Questa tua attitudine, che potremmo definire punk, com’è poi confluita all’interno dei tuoi dischi? Direi che l’attitudine, al di là della forma che poi di volta in volta prende il disco, è punk nel senso che il mio modo di scrivere è sempre diretto, sull’onda dell’urgenza di dire alcune cose: non sto molto a limare o a mediare o a correggere quello che ho scritto in un certo momento. Ovviamente questo a livello testuale, poi a livello di arrangiamento è tutto molto più sedimentato. Quello che mi spinge a scrivere, però, è proprio questo, l’urgenza di scrivere alcune cose: tendenzialmente i dischi li scrivo in un paio di mesi.

Come definiresti il tuo ultimo album, “Sassi”? Direi che la frase che lo rappresenta meglio è “la felicità proietta sempre un’ombra lunga” perché credo che sia un disco che ho scritto in un momento di grande felicità, ma che in realtà non è un disco felice per niente: almeno io lo percepisco molto scuro. Forse perché quando sei così felice hai paura di perdere tutto da un momento all’altro: la felicità è una cosa enorme e impegnativa, proprio per questo è bellissima, ma allo stesso tempo capace di proiettare una grande ombra. Quando sei felice, poi, ti senti più in grado di affrontare anche le cose terribili, perché ti senti più forte e capace di esplorare a fondo ciò che di brutto ti è successo. Sono riuscita, perciò, ad esplorare alcuni aspetti e alcuni sentimenti in maniera più profonda e più “negativa” in quest’ultimo disco che nel precedente: lì c’era meno “discesa agli inferi” perché mi sentivo meno capace di potermela permettere.

Maria Antonietta: "Io come PJ Harvey, non scendo a compromessi" 

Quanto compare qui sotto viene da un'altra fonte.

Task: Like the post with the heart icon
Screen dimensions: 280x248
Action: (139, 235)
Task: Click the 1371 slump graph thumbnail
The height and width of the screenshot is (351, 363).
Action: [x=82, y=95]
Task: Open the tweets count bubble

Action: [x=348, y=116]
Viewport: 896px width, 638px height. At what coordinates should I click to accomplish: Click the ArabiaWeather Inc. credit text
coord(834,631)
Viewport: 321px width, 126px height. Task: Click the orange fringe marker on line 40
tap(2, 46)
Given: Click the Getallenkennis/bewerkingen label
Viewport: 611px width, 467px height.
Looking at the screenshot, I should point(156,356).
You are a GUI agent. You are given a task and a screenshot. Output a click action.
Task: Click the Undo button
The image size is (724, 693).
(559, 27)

Hai pubblicato “Maria Antonietta” nel 2012 con Picicca, poi “Sassi” con Tempesta Dischi nel 2014. Ci racconti la dimensione delle etichette indipendenti italiane di oggi? A volte si ha l’impressione che nel mondo della musica indipendente tu possa fare un po’ quello che vuoi, anche perché le realtà di cui parliamo sono comunque abbastanza piccole. In verità le situazioni in cui puoi essere davvero libero secondo me ce ne sono poche. Io con Tempesta mi trovo molto bene: credo che si configurino più come un collettivo di persone che come etichetta. C’è un grande rispetto, nel senso che ognuno è un individuo parte di questo collettivo. Potremmo dire che manca una logica standard da etichetta e forse, paradossalmente, è proprio questo che mi piace.

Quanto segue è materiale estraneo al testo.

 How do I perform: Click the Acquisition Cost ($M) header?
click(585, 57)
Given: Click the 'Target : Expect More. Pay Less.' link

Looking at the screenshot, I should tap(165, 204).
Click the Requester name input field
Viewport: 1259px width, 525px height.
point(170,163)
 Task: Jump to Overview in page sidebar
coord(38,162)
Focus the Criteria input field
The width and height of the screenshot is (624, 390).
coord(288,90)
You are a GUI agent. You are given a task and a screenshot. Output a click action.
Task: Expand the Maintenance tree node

Ultima domanda: sei a Parigi, quale momento migliore per spiegare il perché del nome Maria Antonietta? È un omaggio a una donna che è stata molto controversa, ma credo anche estremamente intelligente; il problema è che si è trovata al posto sbagliato nel momento sbagliato. Al di là di questo, il motivo per cui l’ho scelto è perché credo che Maria Antonietta nella sua vita non sia poi stata molto libera, anzi penso si sia sempre sentita molto in trappola all’interno di un sistema di formalismi, di regole e di sovrastrutture. Siccome io nella mia vita vorrei sempre cercare di essere quanto più libera possibile, allora ho pensato di operare una “piccola rivincita” per lei che non ha potuto essere libera quanto voleva.